# Lake Rainbow Trout fishing



## Guy Groulx (Sep 15, 2005)

Hi:
I'm 60 years old and just starting to fish this year. The last time that I fished was with my dad at the age of 17. So, it's been a long time and I've got to learn all over again. 
I live in Texas in the winter and I may or may not fish there. However, we have a summer home in the area of Frankfort Michigan and this is where I've started this very summer. 
One of the things that I have done, is to buy a Rapala "starting" kit that included a DVD on "How to catch more and bigger fish" That DVD is over 2 hours long and there is a lot to learn but I saw nothing on this DVD on fishing for trout or salmon for that matter. They go into bass, pike, musky, and then into saltwater fishing. 
Here I want to catch (among other fish) rainbow trout in Cristal Lake. I've been told where to catch it but can't seem to find out *how* to catch it. 
Can anyone give me some tips on the W5 of lake rainbow trout fishing? 
I'm in Michigan till Sept 30th. How can I get myself some trout? 
Do I use Rapala's, squids, spinners, worms, live minoes etc....? 
Any special retrieve technique? 
BTW: I'm just starting, so I don't have down riggers or fish finders..... just casting off my boat or off shore and I know that the rainbow hangs out at the mouth of a creek..... shallow water.

Thanks in advance.


----------



## slough (Oct 12, 2003)

A friend of mine has tremedous success fishing for Rainbow Trout in lakes. He uses a bait that comes in a jar, and it is made by Berkely - it has the appearance of dough. It is specifically for trout. It comes in several colors, but he has had most of his success with chartreuse (hot green). He uses 4 to 6 lb test and a trout or short-shanked hook. He creates a large tear drop - about the diameter of a penny or dime - around the hook; the hook is buried and invisible, and only the line comes out of the top of the large tear drop. The snell - or the length of line from the hook to the sinker (slip sinker)- is a good 6 to 8 feet. This is so - I think - the bait floats off the bottom. I have fished with him and have seen how successful it is. He used to try everything, but this has been his best approach - by far! Good luck. Cast into deep water. Go to a tackle shop if you have any questions on the hooks, slip sinker, etc.

Ron


----------



## bigbuck144 (Sep 9, 2007)

the bait your refering to is berkely powerbait. and its great for trout.


----------



## mallard (Mar 27, 2002)

Since you say you live in Frankfort, you are on lake Michigan. Lucky SOB! Have you cosidered hiring a charter for a day? You will learn more in a few hours with a charter captain than you will by reading magazines all winter.

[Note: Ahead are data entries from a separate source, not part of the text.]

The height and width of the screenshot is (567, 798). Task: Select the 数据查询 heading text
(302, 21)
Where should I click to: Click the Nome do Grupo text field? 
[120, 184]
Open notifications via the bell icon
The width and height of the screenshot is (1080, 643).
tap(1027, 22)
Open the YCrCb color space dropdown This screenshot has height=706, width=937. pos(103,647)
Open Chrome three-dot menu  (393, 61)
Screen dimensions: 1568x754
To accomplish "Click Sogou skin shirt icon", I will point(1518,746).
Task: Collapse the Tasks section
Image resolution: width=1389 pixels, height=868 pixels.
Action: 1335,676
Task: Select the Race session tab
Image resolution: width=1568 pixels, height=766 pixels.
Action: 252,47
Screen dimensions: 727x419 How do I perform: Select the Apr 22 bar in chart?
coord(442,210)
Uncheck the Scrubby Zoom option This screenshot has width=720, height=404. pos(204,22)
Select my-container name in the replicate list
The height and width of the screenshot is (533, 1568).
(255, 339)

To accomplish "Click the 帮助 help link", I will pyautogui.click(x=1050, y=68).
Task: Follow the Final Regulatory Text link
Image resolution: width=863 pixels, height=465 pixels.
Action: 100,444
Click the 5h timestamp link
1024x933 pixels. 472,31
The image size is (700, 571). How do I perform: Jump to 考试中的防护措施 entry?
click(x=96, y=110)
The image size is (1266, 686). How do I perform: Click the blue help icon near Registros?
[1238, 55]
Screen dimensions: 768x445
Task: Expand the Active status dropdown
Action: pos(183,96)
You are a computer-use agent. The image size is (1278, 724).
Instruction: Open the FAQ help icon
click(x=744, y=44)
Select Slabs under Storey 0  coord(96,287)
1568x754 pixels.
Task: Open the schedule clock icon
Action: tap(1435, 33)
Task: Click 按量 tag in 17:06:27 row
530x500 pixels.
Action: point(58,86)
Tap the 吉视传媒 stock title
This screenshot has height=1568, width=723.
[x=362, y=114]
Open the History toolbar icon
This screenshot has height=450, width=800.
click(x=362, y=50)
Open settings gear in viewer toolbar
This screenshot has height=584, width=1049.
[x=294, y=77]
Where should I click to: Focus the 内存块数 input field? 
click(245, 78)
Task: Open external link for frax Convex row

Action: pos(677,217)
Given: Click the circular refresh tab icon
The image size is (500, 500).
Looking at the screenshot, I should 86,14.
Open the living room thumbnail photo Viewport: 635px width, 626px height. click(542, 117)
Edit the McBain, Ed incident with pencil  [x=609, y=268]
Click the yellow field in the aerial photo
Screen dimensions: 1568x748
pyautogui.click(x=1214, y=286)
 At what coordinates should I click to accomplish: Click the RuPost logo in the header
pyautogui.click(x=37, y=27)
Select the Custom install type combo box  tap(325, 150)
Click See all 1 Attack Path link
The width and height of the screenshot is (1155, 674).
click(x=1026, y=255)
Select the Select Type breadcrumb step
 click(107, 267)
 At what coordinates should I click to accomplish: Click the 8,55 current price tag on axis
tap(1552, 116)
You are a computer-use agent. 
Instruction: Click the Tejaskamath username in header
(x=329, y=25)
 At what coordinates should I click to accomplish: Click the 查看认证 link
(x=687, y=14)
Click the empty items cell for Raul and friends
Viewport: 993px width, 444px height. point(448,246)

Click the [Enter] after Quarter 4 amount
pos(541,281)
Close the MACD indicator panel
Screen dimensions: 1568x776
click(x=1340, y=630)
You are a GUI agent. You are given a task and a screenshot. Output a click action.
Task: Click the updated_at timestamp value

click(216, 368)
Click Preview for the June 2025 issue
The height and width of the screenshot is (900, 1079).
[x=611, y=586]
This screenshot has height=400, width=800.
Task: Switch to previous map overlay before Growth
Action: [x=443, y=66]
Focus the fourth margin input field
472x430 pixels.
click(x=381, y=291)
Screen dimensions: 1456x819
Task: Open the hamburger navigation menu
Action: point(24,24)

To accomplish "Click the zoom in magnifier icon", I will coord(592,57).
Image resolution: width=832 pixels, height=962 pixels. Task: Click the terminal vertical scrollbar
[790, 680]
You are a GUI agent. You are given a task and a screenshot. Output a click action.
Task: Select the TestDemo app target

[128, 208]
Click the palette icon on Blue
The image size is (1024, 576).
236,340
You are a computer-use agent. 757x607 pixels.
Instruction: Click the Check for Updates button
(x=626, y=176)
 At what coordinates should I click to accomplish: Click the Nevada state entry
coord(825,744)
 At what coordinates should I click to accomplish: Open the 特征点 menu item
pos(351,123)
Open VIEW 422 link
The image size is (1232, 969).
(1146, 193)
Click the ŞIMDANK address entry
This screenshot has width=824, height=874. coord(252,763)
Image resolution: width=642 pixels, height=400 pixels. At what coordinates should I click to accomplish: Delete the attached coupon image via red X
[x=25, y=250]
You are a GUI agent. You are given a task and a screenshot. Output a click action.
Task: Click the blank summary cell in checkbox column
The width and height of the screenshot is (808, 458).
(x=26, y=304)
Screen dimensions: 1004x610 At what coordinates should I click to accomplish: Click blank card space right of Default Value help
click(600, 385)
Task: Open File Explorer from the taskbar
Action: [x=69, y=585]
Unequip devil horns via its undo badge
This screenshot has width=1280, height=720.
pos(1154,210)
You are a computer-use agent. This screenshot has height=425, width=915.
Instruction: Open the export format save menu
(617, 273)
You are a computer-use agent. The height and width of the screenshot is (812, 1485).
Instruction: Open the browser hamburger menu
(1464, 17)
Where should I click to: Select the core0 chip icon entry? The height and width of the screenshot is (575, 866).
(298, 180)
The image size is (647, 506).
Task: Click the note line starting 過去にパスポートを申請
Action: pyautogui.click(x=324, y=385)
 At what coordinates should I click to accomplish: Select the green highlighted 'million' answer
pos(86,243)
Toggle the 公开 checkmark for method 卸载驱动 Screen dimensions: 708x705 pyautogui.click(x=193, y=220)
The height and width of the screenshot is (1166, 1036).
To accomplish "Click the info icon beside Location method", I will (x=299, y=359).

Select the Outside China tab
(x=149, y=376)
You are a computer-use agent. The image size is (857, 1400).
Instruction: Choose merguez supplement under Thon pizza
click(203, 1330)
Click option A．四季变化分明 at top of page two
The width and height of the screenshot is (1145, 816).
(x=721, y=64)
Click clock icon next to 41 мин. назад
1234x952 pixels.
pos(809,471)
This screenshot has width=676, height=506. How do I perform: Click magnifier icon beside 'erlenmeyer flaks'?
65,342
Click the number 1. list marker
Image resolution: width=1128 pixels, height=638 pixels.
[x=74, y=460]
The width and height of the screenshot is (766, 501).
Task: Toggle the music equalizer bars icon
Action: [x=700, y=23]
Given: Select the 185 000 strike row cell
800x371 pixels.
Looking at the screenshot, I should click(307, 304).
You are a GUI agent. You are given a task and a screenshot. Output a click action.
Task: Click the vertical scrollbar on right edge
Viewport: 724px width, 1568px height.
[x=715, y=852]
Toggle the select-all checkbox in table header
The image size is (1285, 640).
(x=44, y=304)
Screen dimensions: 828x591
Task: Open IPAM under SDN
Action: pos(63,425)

Just pay attention and ask lots of questions.


----------



## wyominghuntfish (Mar 13, 2008)

well worms are pretty good, but night crawlers are better, aroun here anyway. Also, Rapalas are pretty good, depending on what kind you use and How the water is. They, too work pretty well around here. I think the best trout spinner you can buy is the black panthermartin with yellow dots and a gold spinner. I am usaually using that or a yellow with red dots and a silver spinner, and I have had great trout fishing whereever I go with those.. :beer: :welcome:


----------